## Exercise goal
Can you reproduce all of the data below, swapping "Identify the location of" for "Give the position of" and leaving everything else unchanged?

• • • •

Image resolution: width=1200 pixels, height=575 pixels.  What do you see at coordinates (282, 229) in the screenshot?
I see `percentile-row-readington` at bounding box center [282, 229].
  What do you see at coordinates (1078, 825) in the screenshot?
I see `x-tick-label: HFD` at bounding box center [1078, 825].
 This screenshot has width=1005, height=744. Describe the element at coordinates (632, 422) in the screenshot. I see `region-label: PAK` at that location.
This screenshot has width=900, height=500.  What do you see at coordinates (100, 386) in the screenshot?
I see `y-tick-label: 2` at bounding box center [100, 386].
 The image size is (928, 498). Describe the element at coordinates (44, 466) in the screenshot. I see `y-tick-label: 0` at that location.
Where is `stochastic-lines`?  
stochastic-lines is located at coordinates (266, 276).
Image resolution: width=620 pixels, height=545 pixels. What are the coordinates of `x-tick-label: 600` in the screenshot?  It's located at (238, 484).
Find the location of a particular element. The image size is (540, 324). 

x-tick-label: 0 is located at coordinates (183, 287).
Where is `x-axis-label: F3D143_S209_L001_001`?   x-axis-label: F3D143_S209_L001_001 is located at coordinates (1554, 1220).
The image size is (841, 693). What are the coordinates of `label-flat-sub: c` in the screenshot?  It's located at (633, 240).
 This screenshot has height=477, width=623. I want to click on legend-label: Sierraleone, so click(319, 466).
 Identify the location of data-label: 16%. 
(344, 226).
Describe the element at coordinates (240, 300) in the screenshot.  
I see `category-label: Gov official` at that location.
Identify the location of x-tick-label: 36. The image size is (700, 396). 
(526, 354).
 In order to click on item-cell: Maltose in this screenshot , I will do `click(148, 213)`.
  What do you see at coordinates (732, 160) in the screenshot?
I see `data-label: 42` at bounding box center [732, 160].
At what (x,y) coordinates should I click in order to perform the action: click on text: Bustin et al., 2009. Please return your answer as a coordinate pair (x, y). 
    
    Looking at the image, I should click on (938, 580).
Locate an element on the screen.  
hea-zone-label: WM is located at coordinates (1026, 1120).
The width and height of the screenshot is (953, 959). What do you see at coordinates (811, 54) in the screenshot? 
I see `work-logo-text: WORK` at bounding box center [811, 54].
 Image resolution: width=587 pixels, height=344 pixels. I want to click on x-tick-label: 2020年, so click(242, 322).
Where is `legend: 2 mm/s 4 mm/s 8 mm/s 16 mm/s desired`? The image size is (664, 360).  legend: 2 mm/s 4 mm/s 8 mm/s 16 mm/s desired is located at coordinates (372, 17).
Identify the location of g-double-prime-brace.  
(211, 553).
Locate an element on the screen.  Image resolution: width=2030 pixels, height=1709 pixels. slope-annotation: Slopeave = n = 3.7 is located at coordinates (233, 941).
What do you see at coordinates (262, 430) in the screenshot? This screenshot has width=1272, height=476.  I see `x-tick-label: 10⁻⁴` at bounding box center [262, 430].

• • • •

## Answer area
Image resolution: width=1200 pixels, height=575 pixels.  What do you see at coordinates (282, 229) in the screenshot?
I see `percentile-row-readington` at bounding box center [282, 229].
  What do you see at coordinates (1078, 825) in the screenshot?
I see `x-tick-label: HFD` at bounding box center [1078, 825].
 This screenshot has width=1005, height=744. Describe the element at coordinates (632, 422) in the screenshot. I see `region-label: PAK` at that location.
This screenshot has width=900, height=500.  What do you see at coordinates (100, 386) in the screenshot?
I see `y-tick-label: 2` at bounding box center [100, 386].
 The image size is (928, 498). Describe the element at coordinates (44, 466) in the screenshot. I see `y-tick-label: 0` at that location.
Where is `stochastic-lines`?  
stochastic-lines is located at coordinates (266, 276).
Image resolution: width=620 pixels, height=545 pixels. What are the coordinates of `x-tick-label: 600` in the screenshot?  It's located at (238, 484).
Find the location of a particular element. The image size is (540, 324). 

x-tick-label: 0 is located at coordinates (183, 287).
Where is `x-axis-label: F3D143_S209_L001_001`?   x-axis-label: F3D143_S209_L001_001 is located at coordinates (1554, 1220).
The image size is (841, 693). What are the coordinates of `label-flat-sub: c` in the screenshot?  It's located at (633, 240).
 This screenshot has height=477, width=623. I want to click on legend-label: Sierraleone, so click(319, 466).
 Give the position of data-label: 16%. 
(344, 226).
Describe the element at coordinates (240, 300) in the screenshot.  
I see `category-label: Gov official` at that location.
Give the position of x-tick-label: 36. The image size is (700, 396). 
(526, 354).
 In order to click on item-cell: Maltose in this screenshot , I will do `click(148, 213)`.
  What do you see at coordinates (732, 160) in the screenshot?
I see `data-label: 42` at bounding box center [732, 160].
At what (x,y) coordinates should I click in order to perform the action: click on text: Bustin et al., 2009. Please return your answer as a coordinate pair (x, y). 
    
    Looking at the image, I should click on (938, 580).
Locate an element on the screen.  
hea-zone-label: WM is located at coordinates (1026, 1120).
The width and height of the screenshot is (953, 959). What do you see at coordinates (811, 54) in the screenshot? 
I see `work-logo-text: WORK` at bounding box center [811, 54].
 Image resolution: width=587 pixels, height=344 pixels. I want to click on x-tick-label: 2020年, so click(242, 322).
Where is `legend: 2 mm/s 4 mm/s 8 mm/s 16 mm/s desired`? The image size is (664, 360).  legend: 2 mm/s 4 mm/s 8 mm/s 16 mm/s desired is located at coordinates (372, 17).
Give the position of g-double-prime-brace.  
(211, 553).
Locate an element on the screen.  Image resolution: width=2030 pixels, height=1709 pixels. slope-annotation: Slopeave = n = 3.7 is located at coordinates (233, 941).
What do you see at coordinates (262, 430) in the screenshot? This screenshot has width=1272, height=476.  I see `x-tick-label: 10⁻⁴` at bounding box center [262, 430].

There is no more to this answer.